The stated objective of the meeting is to approve the program with which the AfD will run in the September elections, but the dominant issue is expected to be, once again, the internal division that tears the party apart.

The radical and moderate current will clash again with the delegates from all over Germany.

The last time they met, last November, sparks flew between Jörg Meuthen, co-leader of the formation and representative of the moderate wing that aims to reach broad sections of the population, and the followers of Björn Höcke, who is situated in an extremist speech , xenophobic and bordering on anti-Semitism.

The AfD could benefit from the corruption scandals of the CDU conservatives and their erratic handling of the coronavirus crisis,

analyst Tilman Steffen

points out in

Die Zeit

.

But their efforts are likely to be lost in power struggles within the formation, he adds.

Polls seem to indicate that the AfD is not taking advantage of Merkel's party's gradual decline in popularity.

The latest Forschungsgruppe Wahlen poll for the public broadcaster ZDF showed that the CDU union and its Bavarian brother-party CSU would get 28%, the Greens 23%, the SPD Social Democrats 15% and the AfD 12%.

Compared to the pre-pandemic poll, the Conservatives lose seven percentage points and the AfD gains two.

The far-right party is still digesting the poor results it obtained in two regional elections held in March.

It lost more than five percentage points in Baden-Württemberg and more than four in Rhineland-Palatinate compared to the 2016 elections.

Military service and border controls

Political scientist Alexander Häusler, an expert on far-right movements, believes that the upcoming elections could “mark the end of the success story” of the party, which first entered the German Parliament in 2017 with 12.6% of the votes , which turned him into the first force of the opposition.

The training has not been able to profit from the pandemic, despite having spent a year focusing on covid-19 and the restrictions due to the pandemic and leaving in the background those that were its central themes: foreigners, refugees and Islam.
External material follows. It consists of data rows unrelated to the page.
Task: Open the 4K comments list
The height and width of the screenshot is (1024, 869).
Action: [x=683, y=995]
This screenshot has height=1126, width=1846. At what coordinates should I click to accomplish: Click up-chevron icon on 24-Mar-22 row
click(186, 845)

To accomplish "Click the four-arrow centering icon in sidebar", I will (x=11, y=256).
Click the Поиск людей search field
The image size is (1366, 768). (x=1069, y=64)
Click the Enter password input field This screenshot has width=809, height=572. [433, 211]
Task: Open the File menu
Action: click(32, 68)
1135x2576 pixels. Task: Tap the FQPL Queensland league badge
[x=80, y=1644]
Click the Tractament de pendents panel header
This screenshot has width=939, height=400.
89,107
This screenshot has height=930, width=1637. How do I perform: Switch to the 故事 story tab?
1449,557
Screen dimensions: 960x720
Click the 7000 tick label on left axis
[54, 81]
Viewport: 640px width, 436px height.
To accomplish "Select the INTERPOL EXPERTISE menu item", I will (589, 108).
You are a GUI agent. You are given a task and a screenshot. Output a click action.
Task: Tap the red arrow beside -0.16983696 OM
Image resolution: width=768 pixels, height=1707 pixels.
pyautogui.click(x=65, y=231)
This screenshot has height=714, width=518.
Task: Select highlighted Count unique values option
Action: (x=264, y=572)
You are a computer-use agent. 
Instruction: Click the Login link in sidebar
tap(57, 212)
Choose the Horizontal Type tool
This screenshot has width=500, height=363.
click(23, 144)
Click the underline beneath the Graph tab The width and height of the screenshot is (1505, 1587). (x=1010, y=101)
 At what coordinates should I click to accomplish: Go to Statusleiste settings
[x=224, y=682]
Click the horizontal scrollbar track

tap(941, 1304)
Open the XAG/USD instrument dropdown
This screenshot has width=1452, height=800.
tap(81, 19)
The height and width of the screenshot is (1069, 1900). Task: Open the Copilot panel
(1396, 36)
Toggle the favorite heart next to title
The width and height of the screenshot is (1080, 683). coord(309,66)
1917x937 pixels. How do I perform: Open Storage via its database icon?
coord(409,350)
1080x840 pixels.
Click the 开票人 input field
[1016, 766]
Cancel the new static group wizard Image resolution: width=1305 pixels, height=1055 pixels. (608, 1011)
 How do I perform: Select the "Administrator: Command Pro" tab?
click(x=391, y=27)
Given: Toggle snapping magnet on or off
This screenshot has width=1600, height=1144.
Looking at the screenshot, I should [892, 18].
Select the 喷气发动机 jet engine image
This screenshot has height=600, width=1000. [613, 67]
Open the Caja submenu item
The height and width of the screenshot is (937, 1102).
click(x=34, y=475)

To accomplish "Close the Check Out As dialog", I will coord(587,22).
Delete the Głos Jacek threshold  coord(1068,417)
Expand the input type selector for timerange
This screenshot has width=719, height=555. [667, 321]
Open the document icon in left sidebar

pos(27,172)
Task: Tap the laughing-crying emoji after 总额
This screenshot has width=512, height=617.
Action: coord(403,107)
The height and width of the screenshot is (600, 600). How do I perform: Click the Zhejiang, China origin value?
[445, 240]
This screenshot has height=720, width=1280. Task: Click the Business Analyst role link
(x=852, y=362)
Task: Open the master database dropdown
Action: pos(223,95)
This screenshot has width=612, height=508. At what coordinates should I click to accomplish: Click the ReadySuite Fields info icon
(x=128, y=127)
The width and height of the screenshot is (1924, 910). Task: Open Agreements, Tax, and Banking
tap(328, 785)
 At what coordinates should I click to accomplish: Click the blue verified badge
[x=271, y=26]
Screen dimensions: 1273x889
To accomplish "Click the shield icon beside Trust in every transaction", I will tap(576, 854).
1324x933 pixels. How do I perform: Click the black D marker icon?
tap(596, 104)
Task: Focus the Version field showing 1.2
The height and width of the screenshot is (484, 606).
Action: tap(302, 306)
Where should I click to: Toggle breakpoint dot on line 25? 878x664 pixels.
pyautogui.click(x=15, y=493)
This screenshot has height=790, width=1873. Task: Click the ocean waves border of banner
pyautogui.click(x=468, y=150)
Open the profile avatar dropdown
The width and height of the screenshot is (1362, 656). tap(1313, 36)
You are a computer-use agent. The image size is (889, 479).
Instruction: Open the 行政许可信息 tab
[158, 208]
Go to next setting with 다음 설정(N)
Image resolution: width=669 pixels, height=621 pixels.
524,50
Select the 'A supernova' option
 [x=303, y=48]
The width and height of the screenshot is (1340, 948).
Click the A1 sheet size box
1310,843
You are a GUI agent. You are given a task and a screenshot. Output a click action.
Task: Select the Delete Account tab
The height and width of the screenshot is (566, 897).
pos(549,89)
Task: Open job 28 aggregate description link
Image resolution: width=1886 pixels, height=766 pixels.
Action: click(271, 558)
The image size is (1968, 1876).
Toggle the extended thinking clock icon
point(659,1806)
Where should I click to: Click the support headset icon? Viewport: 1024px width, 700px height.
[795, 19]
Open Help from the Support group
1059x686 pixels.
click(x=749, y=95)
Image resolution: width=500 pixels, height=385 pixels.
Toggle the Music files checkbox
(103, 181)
  • Russia flirts with the German far right

  • The AfD party faces the campaign divided and without being able to benefit from the low hours of the CDU

The AfD has joined the Querdenken movement to protest against the restrictions, which brings together very disparate groups and individuals angry with the Government: deniers, anti-vaccines, conspirators.

The movement is increasingly radicalized by the greater presence of far-rightists, the Baden-Württemberg authorities warned last week.

Some 10,000 people demonstrated without masks or distance last week in Stuttgart and journalists were attacked.

Häusler believes that the AfD can try to capitalize on the fear of the economic consequences of the crisis and position itself as "a nationalist patriotic-social alternative," he said Thursday in a virtual meeting with foreign correspondents.

The political scientist added that attempts to moderate the party have not been successful and that the AfD has been in "a permanent process of radicalization for years."

Being under the surveillance of the Office for the Protection of the German Constitution (BfV), the internal secret services, has been the culmination.

The entire party, and no longer a radical wing or a regional section, is considered suspected of radicalism and of going against the constitutional values ​​of the country.

The AfD is campaigning under the slogan "Germany, but normal," according to ARD public television.

In the draft of the program, he advances the chain, includes a return to compulsory military service, a return to the German mark, border controls and the preservation of nuclear and coal energy.